Anne raised a hand to stop me. ‘Please don’t start all that again. We’ve been over it a hundred times.’
‘And yet you still won’t admit the truth, even to yourself.’
She turned and held my eyes. ‘Your father left because he knew he was ill, and he wanted to spare us the pain of watching him die.’
‘And why do you think I stopped eating before he left? Why do you think I cut myself?’
She sighed. ‘You chose to do it. You entertained these – fantasies –’
‘I wanted to make myself ugly. I wanted to be so unbearable to look at that he would never try to touch me again.’
‘Yes, I’ve heard all this many times before. I thought perhaps that now the poor man was in his grave you could finally let it rest.’
‘Why did you always believe him over me? I’m your daughter –’
‘And he was my husband. For Heaven’s sake can’t we speak of something else? It’s a lovely sunny day.’ She drained her glass of rosé and refilled it.
‘As you wish.’ I let silence fall between us.
‘You’re happy here?’
‘Yes, very much so.’
Anne looked longingly at the garden and made a show of checking her watch. ‘Perhaps I could stay for a while, if Mateo’s back at five. It would be nice to see that deliciously handsome profile again.’

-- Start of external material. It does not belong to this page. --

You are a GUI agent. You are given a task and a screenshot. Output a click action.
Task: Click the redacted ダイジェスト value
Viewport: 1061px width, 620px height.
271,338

In that instant I knew what she was up to. ‘You’re not having Bobbie come to stay,’ I said. ‘You’re just playing your usual games.’
‘Don’t be ridiculous, darling, why would I do that?’
‘I don’t know. Perhaps you just want to get back at me –’
‘For what? For doing drugs and getting pregnant and falling down the stairs at some drunken party? For trying to kill yourself?’
‘For accusing my father –’
‘Why is it that all little girls accuse their fathers these days? They’ve read about it in the papers and create false memories to blackmail their parents –’
‘– and for denying you grandchildren.’
‘I wish you could hear yourself, Calico. All this dreadful pop-psychology. I only wanted what was best for you. If only you hadn’t spent so much time trying to hurt me. You were always your father’s girl.’
‘And the only way he could get away from you was by dying.’
‘That’s an evil thing to say. Poor Mateo, I don’t suppose he had an inkling of what he was getting himself into, thinking he was marrying a blushing English rose.’
‘I think it’s time you left,’ I said, rising from the table. ‘I don’t need you trying to poison my husband against me.’
Anne had one last weapon to use. ‘I don’t suppose,’ she said imperiously, ‘that you told him you were sectioned.’
‘I got sick because you refused to admit what was happening right under your nose.’
‘No, Calico, you made yourself sick because you simply couldn’t handle the real world.’
‘Well I’m married now and I have a step-daughter, and I’m handling this world perfectly well,’ I said. ‘I have friends and a life and people who treat me with honesty and respect, which is more than you ever gave me.’
I think Anne’s slap came as a shock to both of us. She stepped back from the table, looking at her open right palm.
I rose and moved away, my hand to my burning cheek. A plate slid off the dining room dresser behind me and split in two on the boards. Moments later my mother had put on her coat and was leaving in a display of theatrical temper, and as I watched her rush out to her car I was just glad that it was over once and for all.
After all the years of pretending that there were still ties between us, there was no more need for us to try and behave like mother and daughter. We were enemies.
I went to the door, expecting to hear the car crunch gears and speed away, then returned to the dining room. My hands shook violently as I cleared up the broken plate and binned the pieces. To calm myself, I went to sit in the glass atrium. When Bobbie finally came back and woke me an hour later, it was evident that she had not heard our argument, and all was right once more.
I decided that if I spoke to Anne again – and I would, because in a month or so she would pretend we had never fought and would Skype me to chat about her work – I would always keep a wide, cold ocean between us.